The effects of the grudges are quite varied. The simplest grudges involve the NPC using their influence to give the PCs circumstance penalties on some kinds of skill checks while they are in the area. Others involve providing information to enemies of the PCs, or providing false information to others to create new enemies for the NPCs. Many grudges work via deception, such as giving the PCs an item which supposedly indicates favor with one faction (that the PCs will deal with shortly), but which actually indicates favor with an opposing faction. Wilderness NPCs can destroy or conceal bridges or shortcuts, or guide predators to the PC.
Many NPCs can influence others to apply their grudges as well. For example, one NPC can blackmail others into causing trouble for the PCs, but if the PCs end up helping the one being blackmailed, that NPC can switch from a grudge to a boon.
A few NPCs have stat-blocks, though most don’t. It might actually have been better without the statblocks, as they aren’t particularly remarkable and won’t be as helpful to the user as more grudges with the same word count would have been.
Small color illustrations of generic NPCs are sprinkled throughout this PDF.

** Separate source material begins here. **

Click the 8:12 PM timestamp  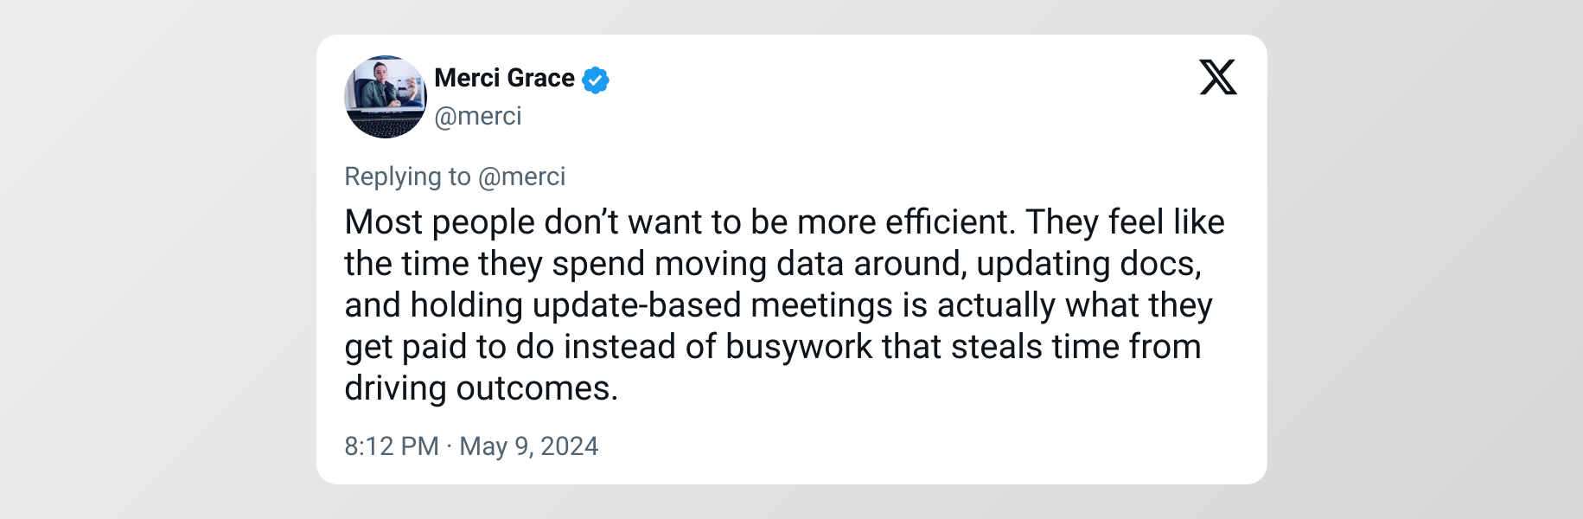392,446
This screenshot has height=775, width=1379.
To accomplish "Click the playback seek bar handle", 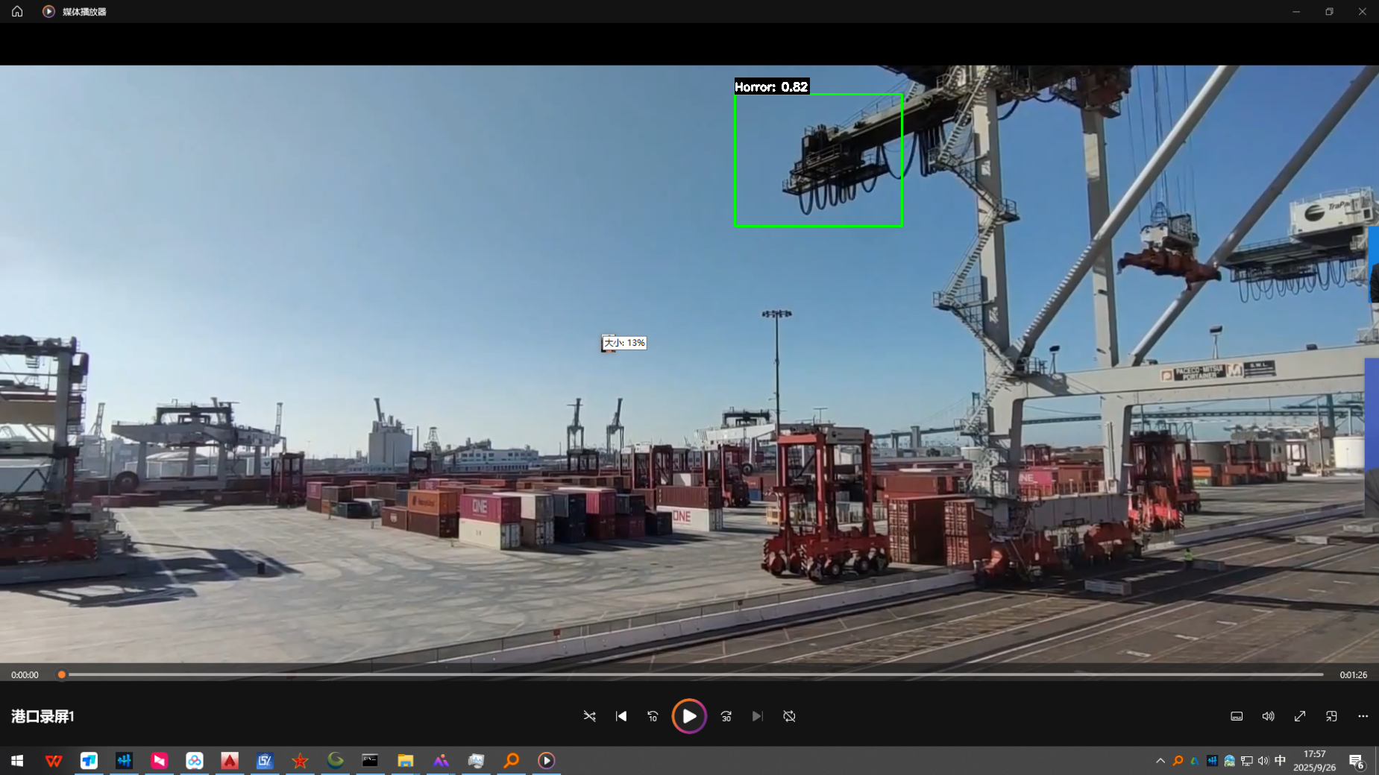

Short Term Use: Since the NPCs are all fairly generic, it is relatively easy to work several grudge into your campaign, either by introducing an insignificant/generic character, or, more likely, by attaching grudges to appropriate existing NPCs in your campaign. Also, if the PCs earn the ire of an NPC, you can look for a generic NPC in this supplement which matches and use that grudge. However, they do take more planning to utilize fully than a typical combat encounter. Hence, this supplement earns a short term rating of 4/5.
Long Term Use: If you have time to plan grudges, you can cause far more trouble for the PCs than with a simple combat. Due to the way grudges can trigger each other, and the fact that the PCs may earn new grudges in their attempts to bypass or undo existing grudges, you can spin entire adventures out of a relatively simple objective blocked by a barrage of grudges. They work best at low and lower-mid levels, though, as higher level PCs are more likely to be able to negate the effects of most of the grudges. There is a fair amount of repetition in the later sections of the supplement. Even ignoring the repetitive grudges removed, though, you can get a lot of use out of this supplement without too much difficulty. Hence, it earns a long term rating of 4.5/5, rounded up to 5 due to the low price.